Records excerpted from a collection
Start of Block

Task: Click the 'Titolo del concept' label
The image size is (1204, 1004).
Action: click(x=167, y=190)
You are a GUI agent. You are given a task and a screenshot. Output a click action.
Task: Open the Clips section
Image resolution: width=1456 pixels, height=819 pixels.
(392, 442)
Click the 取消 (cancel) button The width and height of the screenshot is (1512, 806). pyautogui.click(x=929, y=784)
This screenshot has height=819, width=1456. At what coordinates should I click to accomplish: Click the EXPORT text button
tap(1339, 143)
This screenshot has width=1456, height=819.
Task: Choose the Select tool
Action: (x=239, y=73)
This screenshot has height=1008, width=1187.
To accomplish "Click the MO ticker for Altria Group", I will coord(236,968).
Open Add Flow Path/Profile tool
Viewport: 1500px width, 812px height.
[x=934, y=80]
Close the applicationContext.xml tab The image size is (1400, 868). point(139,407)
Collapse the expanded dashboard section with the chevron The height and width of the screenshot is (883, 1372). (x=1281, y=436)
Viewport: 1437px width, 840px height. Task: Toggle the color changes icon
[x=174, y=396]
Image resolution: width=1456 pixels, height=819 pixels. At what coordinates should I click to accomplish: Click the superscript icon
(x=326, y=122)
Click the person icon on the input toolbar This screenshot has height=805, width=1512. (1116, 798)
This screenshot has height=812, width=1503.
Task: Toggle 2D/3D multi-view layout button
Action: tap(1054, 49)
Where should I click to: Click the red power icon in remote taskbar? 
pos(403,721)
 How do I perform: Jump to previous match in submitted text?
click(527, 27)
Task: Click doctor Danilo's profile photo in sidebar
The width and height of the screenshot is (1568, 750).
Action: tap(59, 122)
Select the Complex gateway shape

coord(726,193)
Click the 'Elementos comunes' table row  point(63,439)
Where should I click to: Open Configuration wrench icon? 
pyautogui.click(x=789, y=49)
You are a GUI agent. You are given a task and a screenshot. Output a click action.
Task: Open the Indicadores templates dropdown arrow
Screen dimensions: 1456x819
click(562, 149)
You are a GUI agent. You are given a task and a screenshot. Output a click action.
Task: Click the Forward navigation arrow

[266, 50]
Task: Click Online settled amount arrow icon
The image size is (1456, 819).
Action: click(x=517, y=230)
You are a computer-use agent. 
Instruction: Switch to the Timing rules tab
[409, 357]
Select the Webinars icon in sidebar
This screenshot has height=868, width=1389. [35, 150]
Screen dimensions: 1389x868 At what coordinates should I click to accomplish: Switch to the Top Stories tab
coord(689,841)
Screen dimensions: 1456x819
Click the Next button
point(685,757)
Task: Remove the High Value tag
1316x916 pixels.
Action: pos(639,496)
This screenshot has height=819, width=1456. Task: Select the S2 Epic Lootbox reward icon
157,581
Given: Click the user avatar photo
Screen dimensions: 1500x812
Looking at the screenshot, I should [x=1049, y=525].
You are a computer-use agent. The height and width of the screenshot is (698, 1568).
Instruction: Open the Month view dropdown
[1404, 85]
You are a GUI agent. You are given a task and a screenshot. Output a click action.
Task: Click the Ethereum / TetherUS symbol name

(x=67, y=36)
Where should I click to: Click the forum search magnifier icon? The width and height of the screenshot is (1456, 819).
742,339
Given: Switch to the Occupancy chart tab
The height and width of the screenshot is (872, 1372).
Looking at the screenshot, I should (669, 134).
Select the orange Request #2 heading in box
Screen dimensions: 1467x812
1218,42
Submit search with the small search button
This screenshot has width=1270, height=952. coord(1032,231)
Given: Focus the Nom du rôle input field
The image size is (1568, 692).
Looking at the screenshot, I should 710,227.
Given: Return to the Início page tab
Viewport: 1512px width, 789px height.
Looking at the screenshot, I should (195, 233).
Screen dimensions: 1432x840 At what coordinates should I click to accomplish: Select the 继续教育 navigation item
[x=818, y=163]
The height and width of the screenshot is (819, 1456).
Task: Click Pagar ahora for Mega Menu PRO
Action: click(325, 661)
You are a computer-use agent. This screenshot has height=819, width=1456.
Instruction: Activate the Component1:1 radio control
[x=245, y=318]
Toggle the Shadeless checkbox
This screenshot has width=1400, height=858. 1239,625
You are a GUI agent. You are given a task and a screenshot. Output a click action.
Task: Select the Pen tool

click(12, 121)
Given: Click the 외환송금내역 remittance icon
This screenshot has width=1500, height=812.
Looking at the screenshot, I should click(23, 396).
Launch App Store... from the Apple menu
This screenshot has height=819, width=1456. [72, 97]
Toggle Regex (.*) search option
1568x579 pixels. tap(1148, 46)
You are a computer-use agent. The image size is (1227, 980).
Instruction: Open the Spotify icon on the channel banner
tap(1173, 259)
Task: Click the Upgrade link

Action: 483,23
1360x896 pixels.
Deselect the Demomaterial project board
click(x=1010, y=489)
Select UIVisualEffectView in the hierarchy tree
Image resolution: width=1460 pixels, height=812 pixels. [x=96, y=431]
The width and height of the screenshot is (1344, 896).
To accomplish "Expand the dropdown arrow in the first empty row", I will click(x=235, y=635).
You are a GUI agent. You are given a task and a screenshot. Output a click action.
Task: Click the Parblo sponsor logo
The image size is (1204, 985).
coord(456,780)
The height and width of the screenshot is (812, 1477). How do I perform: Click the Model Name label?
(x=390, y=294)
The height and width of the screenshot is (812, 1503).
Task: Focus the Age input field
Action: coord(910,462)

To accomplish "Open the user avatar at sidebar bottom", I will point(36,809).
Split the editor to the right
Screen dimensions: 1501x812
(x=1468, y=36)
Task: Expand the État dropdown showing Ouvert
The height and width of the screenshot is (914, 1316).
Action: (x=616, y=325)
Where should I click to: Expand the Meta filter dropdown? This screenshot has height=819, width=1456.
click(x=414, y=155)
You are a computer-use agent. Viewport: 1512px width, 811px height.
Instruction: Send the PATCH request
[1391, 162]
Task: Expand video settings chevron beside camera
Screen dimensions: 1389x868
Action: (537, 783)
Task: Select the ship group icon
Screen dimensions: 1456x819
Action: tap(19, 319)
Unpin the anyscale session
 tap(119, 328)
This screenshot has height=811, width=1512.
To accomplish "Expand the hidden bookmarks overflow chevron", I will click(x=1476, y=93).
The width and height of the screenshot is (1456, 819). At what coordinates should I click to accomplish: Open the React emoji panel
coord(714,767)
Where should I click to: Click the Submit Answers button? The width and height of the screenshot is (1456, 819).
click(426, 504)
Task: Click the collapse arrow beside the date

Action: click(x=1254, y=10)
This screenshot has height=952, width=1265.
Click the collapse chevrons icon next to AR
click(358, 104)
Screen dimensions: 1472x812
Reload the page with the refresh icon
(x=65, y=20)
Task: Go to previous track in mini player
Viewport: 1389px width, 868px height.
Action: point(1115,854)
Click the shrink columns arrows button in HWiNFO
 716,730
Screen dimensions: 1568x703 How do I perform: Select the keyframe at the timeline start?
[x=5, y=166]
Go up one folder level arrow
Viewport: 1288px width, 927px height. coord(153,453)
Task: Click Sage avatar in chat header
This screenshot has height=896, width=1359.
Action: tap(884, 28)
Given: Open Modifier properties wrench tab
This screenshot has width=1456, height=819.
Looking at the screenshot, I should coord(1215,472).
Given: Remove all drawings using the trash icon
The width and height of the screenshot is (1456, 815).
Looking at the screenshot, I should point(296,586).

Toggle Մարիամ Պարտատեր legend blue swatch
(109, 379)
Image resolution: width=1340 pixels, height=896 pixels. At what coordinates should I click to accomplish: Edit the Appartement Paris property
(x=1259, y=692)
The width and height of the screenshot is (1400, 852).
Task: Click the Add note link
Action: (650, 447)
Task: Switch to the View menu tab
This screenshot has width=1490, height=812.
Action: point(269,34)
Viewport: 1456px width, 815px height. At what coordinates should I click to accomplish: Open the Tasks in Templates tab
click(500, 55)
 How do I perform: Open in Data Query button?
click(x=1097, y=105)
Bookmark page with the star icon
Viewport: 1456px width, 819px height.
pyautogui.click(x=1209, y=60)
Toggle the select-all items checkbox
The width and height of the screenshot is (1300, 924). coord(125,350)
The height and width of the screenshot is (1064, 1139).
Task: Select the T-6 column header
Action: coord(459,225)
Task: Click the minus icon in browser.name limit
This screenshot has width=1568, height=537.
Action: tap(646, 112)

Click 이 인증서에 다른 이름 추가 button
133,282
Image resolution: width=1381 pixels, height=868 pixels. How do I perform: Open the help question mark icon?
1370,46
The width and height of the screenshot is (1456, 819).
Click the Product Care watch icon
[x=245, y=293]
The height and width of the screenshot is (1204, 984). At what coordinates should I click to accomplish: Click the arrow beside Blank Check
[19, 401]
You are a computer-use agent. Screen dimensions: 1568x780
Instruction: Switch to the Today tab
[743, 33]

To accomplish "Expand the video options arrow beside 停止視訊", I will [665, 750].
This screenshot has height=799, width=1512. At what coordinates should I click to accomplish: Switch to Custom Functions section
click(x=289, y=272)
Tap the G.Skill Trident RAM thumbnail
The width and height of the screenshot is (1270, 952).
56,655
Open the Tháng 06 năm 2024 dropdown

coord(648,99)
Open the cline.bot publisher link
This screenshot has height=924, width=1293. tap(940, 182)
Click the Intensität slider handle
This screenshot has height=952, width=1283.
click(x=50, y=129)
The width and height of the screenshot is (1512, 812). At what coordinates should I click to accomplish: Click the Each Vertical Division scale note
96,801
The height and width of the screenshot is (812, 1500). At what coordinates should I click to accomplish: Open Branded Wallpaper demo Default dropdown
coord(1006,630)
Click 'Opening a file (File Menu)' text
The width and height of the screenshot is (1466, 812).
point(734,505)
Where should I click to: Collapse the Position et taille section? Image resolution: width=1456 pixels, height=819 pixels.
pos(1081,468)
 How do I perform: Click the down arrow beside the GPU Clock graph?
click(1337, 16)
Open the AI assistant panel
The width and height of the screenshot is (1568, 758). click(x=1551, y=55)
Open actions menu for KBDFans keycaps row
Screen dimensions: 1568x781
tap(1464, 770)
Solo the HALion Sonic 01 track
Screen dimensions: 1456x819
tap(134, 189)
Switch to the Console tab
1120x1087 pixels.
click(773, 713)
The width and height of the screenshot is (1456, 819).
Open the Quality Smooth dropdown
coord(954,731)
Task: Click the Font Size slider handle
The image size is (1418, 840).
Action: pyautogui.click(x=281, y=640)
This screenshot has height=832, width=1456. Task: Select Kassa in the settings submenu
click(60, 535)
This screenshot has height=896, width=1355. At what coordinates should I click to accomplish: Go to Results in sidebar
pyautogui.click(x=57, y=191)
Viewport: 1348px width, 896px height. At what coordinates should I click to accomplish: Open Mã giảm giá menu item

End of Block

Exercise aim: Show all lines above that contain "Remove".

Answer to this task:
Task: Remove the High Value tag
Given: Remove all drawings using the trash icon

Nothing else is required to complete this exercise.